The study  (doi:10.1038/ncomms10001) is the result of an effort to create reliable standards to obtain accurate results in the detection of somatic mutations, which are a hallmark of cancer genomes. Somatic mutations are genetic alterations spontaneously acquired by a cell that can be passed to the progeny of the mutated cell in the course of cell division and tumor growth. Somatic mutations differ from germline variants, which are inherited from parents to children.

The project, involving 83 researchers from 78 research institutions, identified big differences in procedures and quality of cancer genome sequencing between sequencing centers. This led to dramatic discrepancies in the number and types of gene mutations detected when using the same cancer genome sequences for analysis.

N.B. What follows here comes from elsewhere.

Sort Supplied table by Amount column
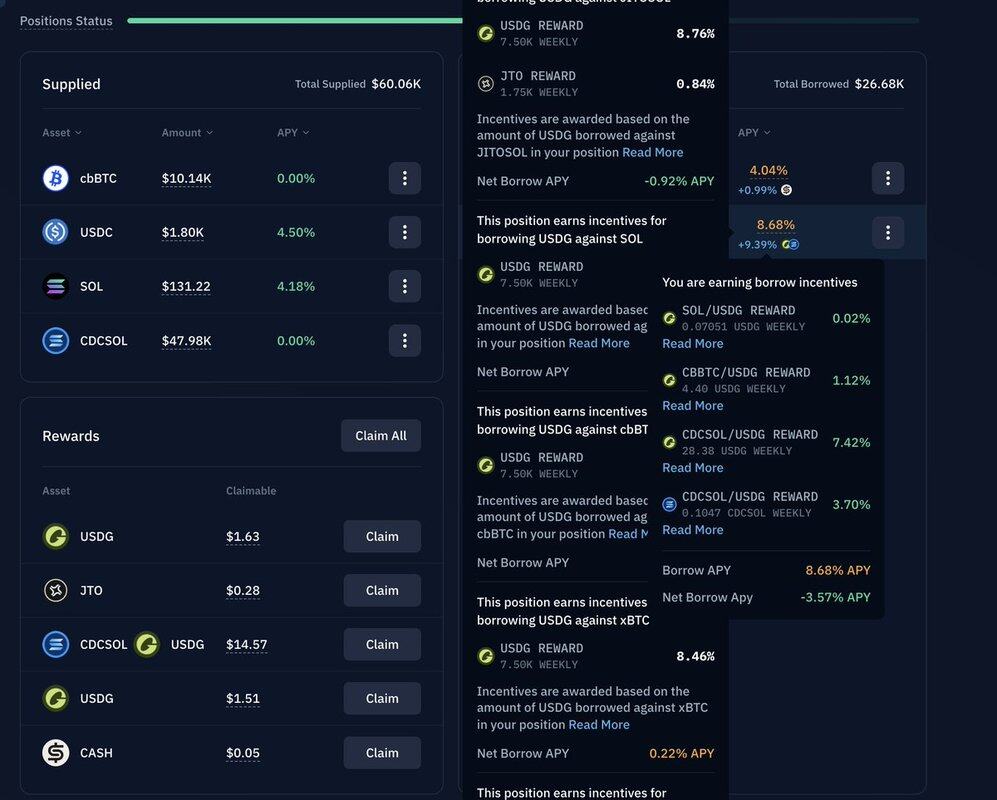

Out of >1,000 confirmed somatic single-base mutations in the cancer genome analyzed, only 40% were unanimously identified by all participating teams. Small insertions or deletions in the DNA sequence were even more challenging – only a single somatic insertion/deletion mutation out of 337 was identified in all centers (0.3%). As a consequence, the consortium has established a reference mutation dataset to assess analytical procedures. The ‘gold-set’ reference database has helped the ICGC community to improve procedures for identifying more true somatic mutations in cancer genomes while making fewer false positive calls.

As whole genome sequencing of cancer genomes is increasingly being used as a clinical tool, full understanding of the variables affecting sequencing analysis output quality is required. The key points to consider and the necessary tools for improvement are provided here. “The findings of our study have far-reaching implications for cancer genome analysis. We have found many inconsistencies in both the sequencing of cancer genomes and the data analysis at different sites. We are making our findings available to the scientific and diagnostic community so that they can improve their systems and generate more standardized and consistent results,” says Ivo Gut, senior author of the publication and director of the CNAG-CRG.

David Jones, a Senior Scientist at the DKFZ who co-led the study, commented that “as the latest technological advances in cancer genome analysis become more widely available to support personalized cancer medicine, it is vitally important that rigorous quality testing is applied to ensure accuracy and consistency of results. We hope that our study can provide a framework for this process, to help researchers in providing the best possible analysis of patients’ samples”.